Fig 4. Expression analysis of electron transport chain complex genes in testis and brain of DU exposed fish and in their progeny at two-cells stage and 96 hpf.

(A) Heatmap of adjusted p-values of genes involved in mitochondrial oxydo-reduction process (n = 101). The colour code displays the log10(adjusted p-value) from the differential expression analysis. (B) MA-plot focusing on the differential expression of the electron transport chain complex genes in the 96 hpf larvae (fold change as DU/C). Most of the genes are up-regulated in DU exposed larva.

Fig 5. Histological analysis of 96 hpf larvae from DU-exposed adult fish compared to controls.

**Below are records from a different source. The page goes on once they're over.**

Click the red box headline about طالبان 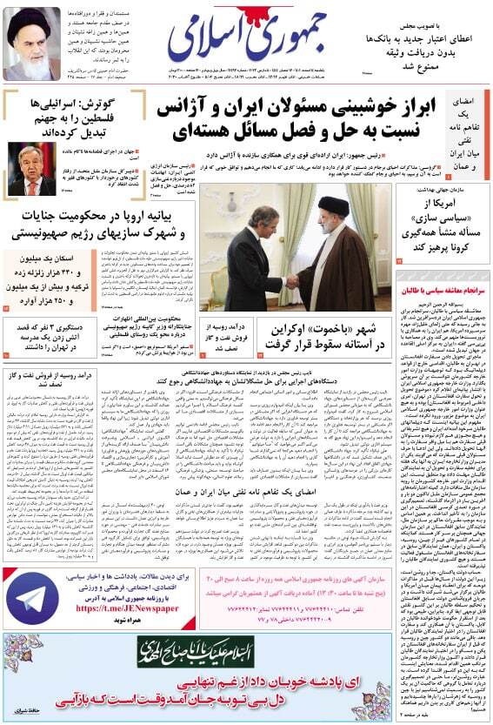pyautogui.click(x=443, y=287)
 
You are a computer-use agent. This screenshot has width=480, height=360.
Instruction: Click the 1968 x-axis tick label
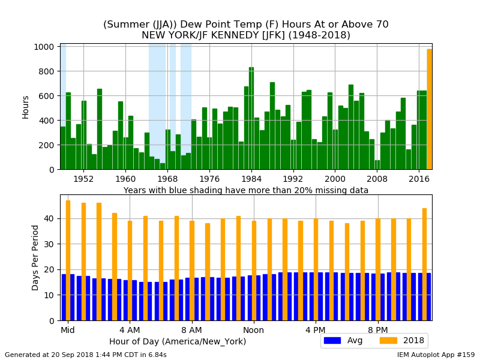click(167, 179)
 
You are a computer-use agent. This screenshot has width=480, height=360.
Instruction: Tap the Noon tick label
click(253, 330)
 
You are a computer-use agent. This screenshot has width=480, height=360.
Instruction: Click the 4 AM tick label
click(130, 330)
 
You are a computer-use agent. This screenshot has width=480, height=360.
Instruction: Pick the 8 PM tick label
click(378, 330)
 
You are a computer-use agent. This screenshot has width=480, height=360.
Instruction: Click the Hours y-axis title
click(26, 107)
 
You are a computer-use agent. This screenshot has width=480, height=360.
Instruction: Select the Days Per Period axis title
click(35, 257)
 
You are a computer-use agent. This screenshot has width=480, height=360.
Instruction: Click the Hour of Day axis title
click(178, 341)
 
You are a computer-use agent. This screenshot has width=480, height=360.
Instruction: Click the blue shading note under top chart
click(246, 190)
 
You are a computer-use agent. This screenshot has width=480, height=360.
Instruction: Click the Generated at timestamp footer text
click(86, 355)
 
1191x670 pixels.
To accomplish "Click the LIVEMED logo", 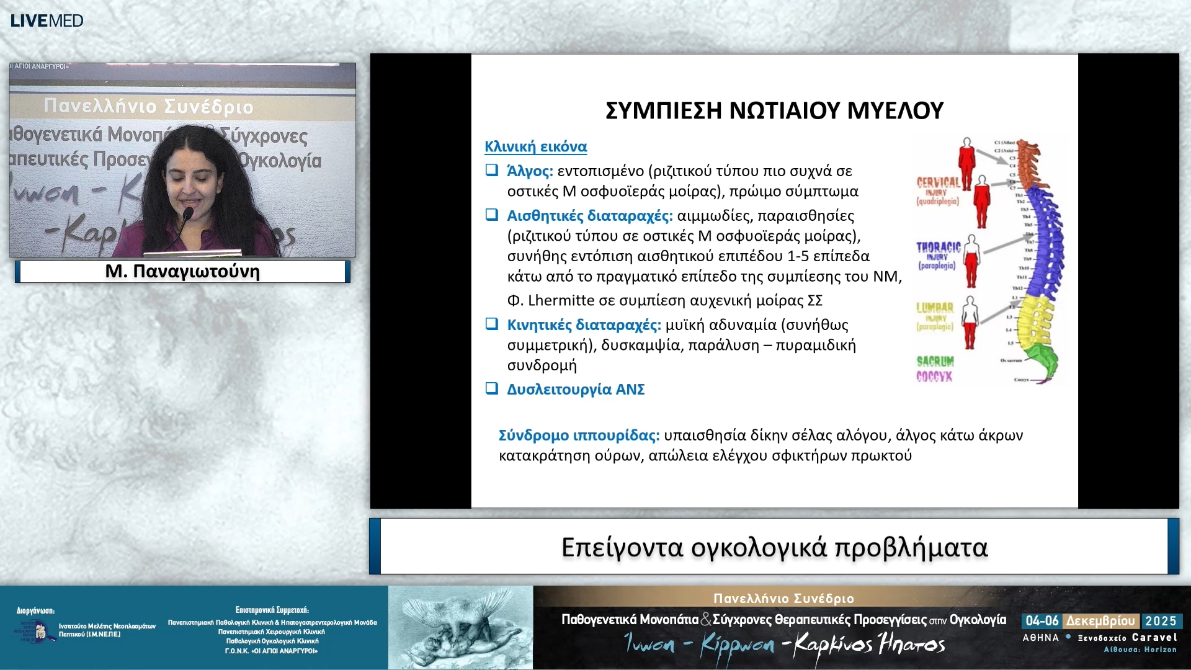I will tap(47, 20).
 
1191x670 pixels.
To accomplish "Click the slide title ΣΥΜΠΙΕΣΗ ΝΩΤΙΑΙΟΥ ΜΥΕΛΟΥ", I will tap(774, 110).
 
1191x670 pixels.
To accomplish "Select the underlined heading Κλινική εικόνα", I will tap(535, 147).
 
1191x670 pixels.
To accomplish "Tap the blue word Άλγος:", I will tap(530, 171).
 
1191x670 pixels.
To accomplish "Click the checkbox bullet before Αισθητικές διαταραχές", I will tap(491, 215).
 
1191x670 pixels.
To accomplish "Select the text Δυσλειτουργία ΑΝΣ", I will tap(576, 390).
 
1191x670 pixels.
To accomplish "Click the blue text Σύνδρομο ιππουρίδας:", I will tap(579, 436).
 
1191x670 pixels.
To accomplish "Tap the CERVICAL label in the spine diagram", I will tap(937, 182).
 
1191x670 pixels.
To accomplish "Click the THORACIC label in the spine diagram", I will tap(938, 247).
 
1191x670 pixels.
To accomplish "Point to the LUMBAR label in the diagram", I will tap(934, 308).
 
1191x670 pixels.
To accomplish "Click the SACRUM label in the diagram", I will tap(935, 361).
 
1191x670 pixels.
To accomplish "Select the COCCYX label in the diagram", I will tap(934, 377).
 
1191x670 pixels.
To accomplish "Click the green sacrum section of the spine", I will tap(1042, 359).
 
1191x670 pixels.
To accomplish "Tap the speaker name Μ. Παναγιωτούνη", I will tap(182, 272).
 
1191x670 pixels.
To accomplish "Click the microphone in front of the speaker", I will tap(187, 214).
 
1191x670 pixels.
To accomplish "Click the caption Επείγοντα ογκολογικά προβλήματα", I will tap(774, 547).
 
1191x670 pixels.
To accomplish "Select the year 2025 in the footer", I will tap(1161, 621).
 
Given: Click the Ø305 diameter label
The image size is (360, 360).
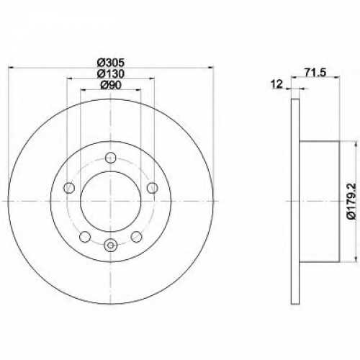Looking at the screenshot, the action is (111, 63).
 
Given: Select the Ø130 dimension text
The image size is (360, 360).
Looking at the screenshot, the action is (111, 74).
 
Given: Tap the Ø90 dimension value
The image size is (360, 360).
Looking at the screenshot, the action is (111, 85).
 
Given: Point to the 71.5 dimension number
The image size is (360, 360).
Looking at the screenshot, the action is (315, 73).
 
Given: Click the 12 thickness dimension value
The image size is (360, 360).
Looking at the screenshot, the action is (276, 84).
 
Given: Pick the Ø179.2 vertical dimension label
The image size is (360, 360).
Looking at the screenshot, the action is (351, 201).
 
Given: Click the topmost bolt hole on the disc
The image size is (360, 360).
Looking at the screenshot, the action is (111, 158).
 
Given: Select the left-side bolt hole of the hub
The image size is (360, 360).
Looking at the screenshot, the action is (69, 188).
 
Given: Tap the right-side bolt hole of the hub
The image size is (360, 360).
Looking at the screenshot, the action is (152, 188).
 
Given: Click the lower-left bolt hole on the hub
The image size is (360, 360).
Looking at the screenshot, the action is (85, 237).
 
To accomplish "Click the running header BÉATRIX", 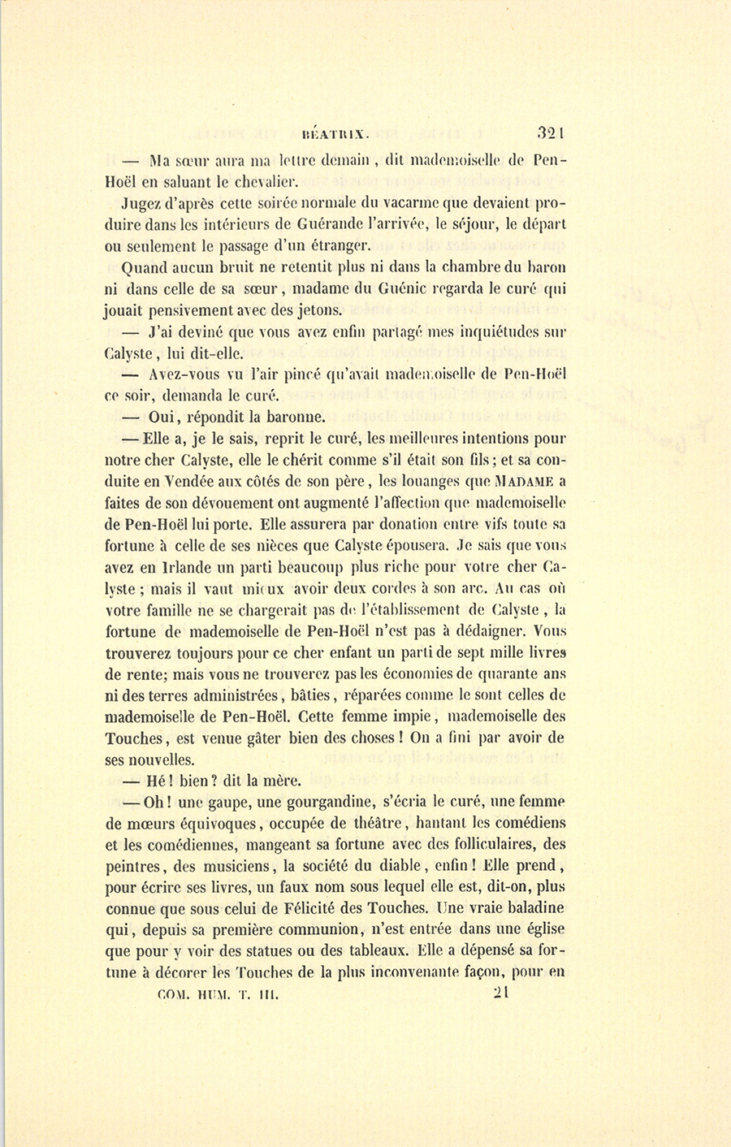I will [335, 128].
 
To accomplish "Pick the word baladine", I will [525, 908].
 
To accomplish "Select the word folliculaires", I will [478, 845].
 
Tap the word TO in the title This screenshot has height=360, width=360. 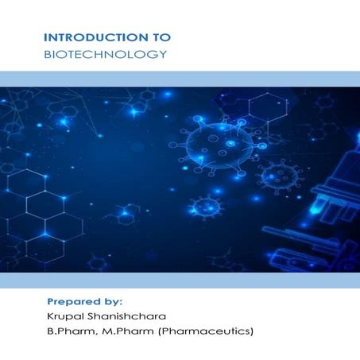[160, 37]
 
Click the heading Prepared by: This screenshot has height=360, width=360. [84, 301]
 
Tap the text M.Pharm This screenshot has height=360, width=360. [126, 332]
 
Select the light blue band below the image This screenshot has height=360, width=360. [180, 280]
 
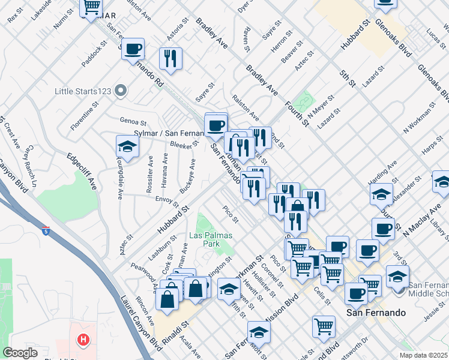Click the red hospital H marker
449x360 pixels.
(x=83, y=340)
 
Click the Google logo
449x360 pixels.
(x=20, y=353)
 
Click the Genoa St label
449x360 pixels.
(x=133, y=122)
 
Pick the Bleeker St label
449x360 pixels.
(x=184, y=143)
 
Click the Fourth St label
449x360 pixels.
(x=297, y=112)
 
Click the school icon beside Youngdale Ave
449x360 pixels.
(x=127, y=146)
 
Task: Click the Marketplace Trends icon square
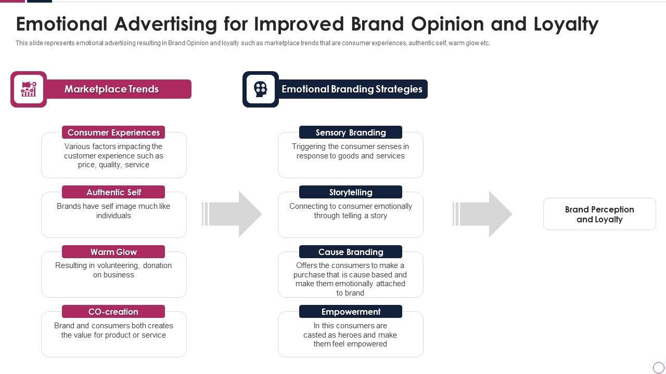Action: pos(29,89)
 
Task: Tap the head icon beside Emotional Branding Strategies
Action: pos(260,89)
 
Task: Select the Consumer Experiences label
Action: pos(113,132)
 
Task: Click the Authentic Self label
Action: pos(113,192)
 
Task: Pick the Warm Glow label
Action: pos(113,252)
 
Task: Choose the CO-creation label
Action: pos(113,312)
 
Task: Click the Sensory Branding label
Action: pos(351,132)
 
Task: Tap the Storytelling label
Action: pos(351,192)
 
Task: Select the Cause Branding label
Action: pos(351,252)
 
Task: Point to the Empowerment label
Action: pos(351,312)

(A-A’) Toluidine-blue staining of the larva at the level of the trunk. Vacuole-like structures (appearing as white dots) are abundant in DU-treated larvae compared to controls. (B-C) Mitochondrial morphology in skeletal muscles observed by transmission electronic microscopy of control larvae. The inner mitochondrial membranes are dense and well visible (black arrow head). (B’-C’) Alteration of mitochondrial morphology and absence or decreases density of inner mitochondrial membranes (*) in larvae from DU-exposed fish. (D-E) High-resolution transmission electronic microscopy of skeletal muscles in controls and (D’-E’) in the 96 hpf larvae obtained from DU-exposed fish. Disruption of myofibres (red asterisks) and swelling of Z-bands are visible in DU larvae. Z- and A-bands are indicated. Triads constituted of t-tubes and the two flanking cisterna of the sarcoplasmic reticulum are visible in the controls (black arrows) but are absent or deformed in larvae from DU-treated fish (red arrows).

Fig 6. Induction of protein chaperones expression following myofibre damage in the 96 hpf larvae from DU-exposed adult zebrafish.

(A) MA-plot focusing on the differential expression of the 169 genes involved in cellular stress (from the ache mutant, see Material and methods) and their regulation in 96 hpf larvae obtained from DU exposed. Significant adjusted p-values < 0.01 are indicated in red and yellow. (B) Log2 fold change of specific protein-chaperon in the skeletal muscles (all adjusted p-values (FDR) < 0.01; error-bars represent the standard deviation to the mean).